#### Exercise prompt:
Transcribe the entries below word for word, from the line containing "This screenshot has height=1211, width=2000." down to the line containing "Looking at the screenshot, I should [x=256, y=693].", including both of those lines.

Word and item position data:
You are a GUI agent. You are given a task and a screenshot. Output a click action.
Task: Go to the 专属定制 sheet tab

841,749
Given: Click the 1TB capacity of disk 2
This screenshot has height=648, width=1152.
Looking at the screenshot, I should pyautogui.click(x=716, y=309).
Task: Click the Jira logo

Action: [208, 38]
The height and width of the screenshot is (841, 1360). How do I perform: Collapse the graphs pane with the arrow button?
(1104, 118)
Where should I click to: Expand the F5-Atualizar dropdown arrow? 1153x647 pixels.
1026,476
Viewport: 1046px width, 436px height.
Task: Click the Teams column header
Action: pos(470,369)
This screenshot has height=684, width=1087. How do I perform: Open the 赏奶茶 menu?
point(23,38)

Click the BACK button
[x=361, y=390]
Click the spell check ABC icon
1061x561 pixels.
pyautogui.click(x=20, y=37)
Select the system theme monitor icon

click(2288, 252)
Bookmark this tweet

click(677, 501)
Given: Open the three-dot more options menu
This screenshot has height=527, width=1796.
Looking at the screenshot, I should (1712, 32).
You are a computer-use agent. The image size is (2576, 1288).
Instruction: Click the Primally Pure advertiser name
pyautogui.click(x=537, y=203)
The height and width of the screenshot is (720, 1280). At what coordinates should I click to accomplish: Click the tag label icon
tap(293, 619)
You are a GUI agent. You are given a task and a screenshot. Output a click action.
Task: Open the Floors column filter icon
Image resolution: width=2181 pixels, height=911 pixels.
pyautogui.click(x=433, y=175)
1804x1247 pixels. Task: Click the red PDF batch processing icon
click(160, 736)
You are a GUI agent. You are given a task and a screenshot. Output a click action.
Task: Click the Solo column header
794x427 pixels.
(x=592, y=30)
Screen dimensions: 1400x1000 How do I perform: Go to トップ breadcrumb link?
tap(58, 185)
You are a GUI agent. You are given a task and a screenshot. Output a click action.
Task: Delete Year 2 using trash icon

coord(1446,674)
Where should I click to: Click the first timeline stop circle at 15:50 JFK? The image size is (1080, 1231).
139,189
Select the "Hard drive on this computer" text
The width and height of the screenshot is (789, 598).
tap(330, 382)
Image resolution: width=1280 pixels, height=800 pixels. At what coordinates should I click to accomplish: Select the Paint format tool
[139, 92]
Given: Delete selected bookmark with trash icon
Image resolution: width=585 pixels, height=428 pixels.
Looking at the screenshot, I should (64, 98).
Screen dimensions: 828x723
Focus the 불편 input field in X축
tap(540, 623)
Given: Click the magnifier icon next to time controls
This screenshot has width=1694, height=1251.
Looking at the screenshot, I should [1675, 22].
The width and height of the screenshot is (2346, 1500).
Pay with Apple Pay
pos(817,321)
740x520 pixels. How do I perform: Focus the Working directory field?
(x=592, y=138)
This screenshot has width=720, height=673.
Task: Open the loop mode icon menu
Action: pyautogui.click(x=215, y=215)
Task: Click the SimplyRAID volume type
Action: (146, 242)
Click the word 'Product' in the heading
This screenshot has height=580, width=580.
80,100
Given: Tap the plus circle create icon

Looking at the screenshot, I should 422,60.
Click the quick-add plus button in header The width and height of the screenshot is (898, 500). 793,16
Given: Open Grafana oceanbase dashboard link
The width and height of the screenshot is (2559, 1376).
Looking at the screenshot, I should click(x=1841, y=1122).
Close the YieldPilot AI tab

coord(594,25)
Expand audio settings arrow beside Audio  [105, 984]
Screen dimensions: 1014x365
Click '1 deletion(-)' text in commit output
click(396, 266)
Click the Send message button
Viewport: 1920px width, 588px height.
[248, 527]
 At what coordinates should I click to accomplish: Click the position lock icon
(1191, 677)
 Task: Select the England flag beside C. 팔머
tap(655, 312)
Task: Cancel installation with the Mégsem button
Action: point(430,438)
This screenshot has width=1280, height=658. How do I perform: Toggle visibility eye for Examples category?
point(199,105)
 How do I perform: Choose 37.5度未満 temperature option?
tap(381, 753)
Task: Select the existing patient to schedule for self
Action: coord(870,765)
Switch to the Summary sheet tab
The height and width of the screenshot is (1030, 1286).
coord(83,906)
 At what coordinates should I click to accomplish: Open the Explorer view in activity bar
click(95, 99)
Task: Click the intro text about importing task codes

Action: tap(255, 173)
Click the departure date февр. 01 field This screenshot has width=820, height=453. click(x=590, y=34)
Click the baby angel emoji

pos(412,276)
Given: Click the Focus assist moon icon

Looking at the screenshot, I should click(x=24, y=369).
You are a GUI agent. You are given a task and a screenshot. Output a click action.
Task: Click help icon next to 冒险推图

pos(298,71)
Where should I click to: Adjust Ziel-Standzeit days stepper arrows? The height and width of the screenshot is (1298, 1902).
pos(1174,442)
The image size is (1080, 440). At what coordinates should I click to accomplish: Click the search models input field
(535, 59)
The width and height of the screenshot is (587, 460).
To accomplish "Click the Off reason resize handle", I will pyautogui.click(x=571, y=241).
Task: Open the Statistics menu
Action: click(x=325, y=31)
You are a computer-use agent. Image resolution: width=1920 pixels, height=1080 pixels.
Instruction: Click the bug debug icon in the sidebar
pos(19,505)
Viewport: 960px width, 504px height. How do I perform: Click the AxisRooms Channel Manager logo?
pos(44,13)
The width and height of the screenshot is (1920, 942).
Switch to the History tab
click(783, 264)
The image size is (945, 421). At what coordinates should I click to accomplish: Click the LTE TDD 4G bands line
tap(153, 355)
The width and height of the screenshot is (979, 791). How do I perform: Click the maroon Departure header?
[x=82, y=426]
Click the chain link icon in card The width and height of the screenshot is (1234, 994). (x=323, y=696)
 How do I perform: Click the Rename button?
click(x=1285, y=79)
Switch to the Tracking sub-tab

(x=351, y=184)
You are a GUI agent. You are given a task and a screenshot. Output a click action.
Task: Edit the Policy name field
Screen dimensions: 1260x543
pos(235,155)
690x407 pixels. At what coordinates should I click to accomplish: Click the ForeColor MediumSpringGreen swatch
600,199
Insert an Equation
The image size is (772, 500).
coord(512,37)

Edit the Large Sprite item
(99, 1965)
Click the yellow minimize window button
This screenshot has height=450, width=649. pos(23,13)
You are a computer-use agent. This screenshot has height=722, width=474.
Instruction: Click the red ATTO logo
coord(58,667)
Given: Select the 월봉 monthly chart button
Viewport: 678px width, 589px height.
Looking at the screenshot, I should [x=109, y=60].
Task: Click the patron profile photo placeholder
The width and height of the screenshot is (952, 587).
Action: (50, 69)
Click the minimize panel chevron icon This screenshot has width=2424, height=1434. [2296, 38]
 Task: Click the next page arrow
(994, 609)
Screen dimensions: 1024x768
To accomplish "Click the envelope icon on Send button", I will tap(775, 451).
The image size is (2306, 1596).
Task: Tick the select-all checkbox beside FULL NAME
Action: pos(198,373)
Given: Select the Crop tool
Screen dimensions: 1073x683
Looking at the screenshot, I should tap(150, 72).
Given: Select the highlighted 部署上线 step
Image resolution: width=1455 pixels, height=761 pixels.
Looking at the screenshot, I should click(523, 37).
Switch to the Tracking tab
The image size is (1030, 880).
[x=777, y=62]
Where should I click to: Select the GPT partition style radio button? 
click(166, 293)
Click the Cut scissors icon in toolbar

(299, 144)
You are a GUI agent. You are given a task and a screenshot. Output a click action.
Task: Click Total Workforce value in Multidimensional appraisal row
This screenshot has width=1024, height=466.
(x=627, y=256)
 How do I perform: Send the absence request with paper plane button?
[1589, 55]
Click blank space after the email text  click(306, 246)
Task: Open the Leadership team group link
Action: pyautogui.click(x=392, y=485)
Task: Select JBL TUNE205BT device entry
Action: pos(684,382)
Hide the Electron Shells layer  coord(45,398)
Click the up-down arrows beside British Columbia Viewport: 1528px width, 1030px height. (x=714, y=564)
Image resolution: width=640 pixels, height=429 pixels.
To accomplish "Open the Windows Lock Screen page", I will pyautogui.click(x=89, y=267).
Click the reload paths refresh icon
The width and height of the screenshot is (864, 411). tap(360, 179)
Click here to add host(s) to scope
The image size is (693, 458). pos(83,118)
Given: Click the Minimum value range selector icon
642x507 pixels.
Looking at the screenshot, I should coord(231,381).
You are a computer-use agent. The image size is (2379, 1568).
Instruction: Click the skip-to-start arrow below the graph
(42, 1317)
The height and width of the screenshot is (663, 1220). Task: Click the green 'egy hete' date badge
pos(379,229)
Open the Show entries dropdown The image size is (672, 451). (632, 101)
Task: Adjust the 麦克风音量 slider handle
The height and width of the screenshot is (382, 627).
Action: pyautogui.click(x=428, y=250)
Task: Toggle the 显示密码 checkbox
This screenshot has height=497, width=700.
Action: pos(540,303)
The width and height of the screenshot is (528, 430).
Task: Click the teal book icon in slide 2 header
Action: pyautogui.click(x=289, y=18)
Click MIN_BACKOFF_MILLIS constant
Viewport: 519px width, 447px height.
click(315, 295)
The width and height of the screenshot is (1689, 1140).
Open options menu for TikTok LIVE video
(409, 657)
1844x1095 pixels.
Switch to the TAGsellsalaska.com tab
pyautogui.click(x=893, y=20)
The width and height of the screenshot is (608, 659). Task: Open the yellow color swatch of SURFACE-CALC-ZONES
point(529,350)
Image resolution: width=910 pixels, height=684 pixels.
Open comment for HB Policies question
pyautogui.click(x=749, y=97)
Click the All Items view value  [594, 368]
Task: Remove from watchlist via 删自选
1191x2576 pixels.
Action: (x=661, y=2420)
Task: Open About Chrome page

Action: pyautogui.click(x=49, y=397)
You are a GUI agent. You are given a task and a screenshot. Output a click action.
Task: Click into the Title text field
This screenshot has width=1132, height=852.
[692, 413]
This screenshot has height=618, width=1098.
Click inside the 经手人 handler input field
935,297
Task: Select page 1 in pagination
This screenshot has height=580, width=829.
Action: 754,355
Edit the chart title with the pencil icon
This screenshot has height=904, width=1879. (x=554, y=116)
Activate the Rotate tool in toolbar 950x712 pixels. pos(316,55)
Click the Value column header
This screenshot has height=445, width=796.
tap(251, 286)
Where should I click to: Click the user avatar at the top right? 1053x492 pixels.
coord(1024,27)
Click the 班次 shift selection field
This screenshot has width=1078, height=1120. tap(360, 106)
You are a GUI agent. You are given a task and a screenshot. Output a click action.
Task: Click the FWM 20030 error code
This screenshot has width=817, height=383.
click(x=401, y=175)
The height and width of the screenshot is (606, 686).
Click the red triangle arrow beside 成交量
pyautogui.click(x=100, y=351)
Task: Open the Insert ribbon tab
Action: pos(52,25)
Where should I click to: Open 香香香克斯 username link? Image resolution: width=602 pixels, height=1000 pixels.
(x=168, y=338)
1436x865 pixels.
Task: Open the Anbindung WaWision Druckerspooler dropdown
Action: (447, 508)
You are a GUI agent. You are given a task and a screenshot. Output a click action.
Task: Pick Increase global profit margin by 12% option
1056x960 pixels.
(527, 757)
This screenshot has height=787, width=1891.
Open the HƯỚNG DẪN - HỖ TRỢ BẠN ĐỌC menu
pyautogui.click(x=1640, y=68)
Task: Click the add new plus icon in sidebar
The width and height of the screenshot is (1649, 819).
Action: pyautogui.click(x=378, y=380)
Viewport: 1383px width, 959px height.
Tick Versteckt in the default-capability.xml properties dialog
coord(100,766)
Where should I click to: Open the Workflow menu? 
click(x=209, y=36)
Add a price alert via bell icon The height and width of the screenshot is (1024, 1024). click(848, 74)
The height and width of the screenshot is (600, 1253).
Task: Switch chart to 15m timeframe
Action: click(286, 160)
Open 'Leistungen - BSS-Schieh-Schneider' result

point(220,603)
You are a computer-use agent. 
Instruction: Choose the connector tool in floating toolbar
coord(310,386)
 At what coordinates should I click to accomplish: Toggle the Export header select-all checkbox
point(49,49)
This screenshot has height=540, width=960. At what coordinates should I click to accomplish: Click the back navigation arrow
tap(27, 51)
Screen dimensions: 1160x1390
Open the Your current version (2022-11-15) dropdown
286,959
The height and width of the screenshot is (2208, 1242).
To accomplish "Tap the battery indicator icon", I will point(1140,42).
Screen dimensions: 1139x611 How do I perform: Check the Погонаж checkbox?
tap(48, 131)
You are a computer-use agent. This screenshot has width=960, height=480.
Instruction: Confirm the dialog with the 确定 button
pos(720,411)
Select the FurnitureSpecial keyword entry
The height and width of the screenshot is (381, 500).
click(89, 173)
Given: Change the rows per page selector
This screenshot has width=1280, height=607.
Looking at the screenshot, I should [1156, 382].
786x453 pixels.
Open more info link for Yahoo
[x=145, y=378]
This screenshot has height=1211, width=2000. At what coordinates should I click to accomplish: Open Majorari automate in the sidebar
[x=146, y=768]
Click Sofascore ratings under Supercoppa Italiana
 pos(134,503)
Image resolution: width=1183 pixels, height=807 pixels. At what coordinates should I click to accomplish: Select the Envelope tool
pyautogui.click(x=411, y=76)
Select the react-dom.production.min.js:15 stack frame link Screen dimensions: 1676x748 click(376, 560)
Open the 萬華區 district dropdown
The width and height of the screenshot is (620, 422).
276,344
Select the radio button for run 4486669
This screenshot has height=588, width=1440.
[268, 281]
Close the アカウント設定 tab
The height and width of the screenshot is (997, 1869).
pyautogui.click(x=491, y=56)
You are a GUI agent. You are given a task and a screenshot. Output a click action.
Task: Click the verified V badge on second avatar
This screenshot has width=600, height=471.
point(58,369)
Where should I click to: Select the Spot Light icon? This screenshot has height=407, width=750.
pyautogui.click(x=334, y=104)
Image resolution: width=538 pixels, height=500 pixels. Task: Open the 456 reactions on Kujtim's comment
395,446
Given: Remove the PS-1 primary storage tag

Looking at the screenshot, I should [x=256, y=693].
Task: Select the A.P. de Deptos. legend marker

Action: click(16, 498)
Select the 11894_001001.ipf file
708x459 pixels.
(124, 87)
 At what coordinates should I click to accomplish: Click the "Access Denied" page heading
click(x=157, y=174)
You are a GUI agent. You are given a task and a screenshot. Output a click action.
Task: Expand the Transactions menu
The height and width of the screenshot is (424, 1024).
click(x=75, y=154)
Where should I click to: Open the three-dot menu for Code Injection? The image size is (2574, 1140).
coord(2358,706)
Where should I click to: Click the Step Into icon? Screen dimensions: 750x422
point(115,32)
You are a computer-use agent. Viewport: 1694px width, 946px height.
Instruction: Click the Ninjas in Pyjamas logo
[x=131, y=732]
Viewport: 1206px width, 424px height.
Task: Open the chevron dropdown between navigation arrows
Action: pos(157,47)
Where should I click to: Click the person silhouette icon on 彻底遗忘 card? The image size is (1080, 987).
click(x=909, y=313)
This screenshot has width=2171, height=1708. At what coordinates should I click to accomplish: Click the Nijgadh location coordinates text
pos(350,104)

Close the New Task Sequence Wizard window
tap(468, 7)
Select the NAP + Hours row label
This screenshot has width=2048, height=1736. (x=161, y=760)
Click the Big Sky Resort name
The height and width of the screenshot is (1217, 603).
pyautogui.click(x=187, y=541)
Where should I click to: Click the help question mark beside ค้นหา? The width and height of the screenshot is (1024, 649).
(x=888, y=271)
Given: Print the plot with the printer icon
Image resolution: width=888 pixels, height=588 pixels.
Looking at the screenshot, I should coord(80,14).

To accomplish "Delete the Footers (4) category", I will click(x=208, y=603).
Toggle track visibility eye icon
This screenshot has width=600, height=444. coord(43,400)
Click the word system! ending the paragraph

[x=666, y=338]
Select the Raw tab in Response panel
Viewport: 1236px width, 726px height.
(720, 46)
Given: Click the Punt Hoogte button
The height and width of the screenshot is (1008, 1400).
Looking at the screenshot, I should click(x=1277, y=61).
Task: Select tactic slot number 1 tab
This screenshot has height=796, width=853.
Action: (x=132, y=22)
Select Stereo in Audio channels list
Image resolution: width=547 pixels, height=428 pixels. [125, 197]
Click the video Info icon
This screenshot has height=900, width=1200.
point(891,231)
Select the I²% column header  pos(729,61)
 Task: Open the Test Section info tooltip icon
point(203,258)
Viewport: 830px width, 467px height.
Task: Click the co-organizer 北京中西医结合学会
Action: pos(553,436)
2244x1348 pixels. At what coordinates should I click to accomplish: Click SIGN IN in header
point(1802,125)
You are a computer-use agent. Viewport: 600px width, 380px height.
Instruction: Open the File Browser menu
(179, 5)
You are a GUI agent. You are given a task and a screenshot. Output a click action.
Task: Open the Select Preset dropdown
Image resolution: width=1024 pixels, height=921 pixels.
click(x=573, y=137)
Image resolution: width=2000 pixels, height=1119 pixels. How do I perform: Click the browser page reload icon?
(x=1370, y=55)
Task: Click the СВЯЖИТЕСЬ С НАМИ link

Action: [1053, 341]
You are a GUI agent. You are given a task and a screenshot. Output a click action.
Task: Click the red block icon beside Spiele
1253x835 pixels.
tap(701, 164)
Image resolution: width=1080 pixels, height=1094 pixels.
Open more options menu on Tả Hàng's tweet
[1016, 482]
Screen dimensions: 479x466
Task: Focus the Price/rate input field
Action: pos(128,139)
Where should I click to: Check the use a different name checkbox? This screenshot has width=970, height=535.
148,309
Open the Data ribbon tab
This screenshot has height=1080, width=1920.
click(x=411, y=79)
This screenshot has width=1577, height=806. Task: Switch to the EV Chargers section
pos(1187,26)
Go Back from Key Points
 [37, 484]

#### Worked answer:
This screenshot has height=1211, width=2000. At what coordinates should I click to accomplish: Open Majorari automate in the sidebar
[x=146, y=768]
Click Sofascore ratings under Supercoppa Italiana
 pos(134,503)
Image resolution: width=1183 pixels, height=807 pixels. At what coordinates should I click to accomplish: Select the Envelope tool
pyautogui.click(x=411, y=76)
Select the react-dom.production.min.js:15 stack frame link Screen dimensions: 1676x748 click(376, 560)
Open the 萬華區 district dropdown
The width and height of the screenshot is (620, 422).
276,344
Select the radio button for run 4486669
This screenshot has height=588, width=1440.
[268, 281]
Close the アカウント設定 tab
The height and width of the screenshot is (997, 1869).
pyautogui.click(x=491, y=56)
You are a GUI agent. You are given a task and a screenshot. Output a click action.
Task: Click the verified V badge on second avatar
This screenshot has width=600, height=471.
point(58,369)
Where should I click to: Select the Spot Light icon? This screenshot has height=407, width=750.
pyautogui.click(x=334, y=104)
Image resolution: width=538 pixels, height=500 pixels. Task: Open the 456 reactions on Kujtim's comment
395,446
Given: Remove the PS-1 primary storage tag

Looking at the screenshot, I should [x=256, y=693].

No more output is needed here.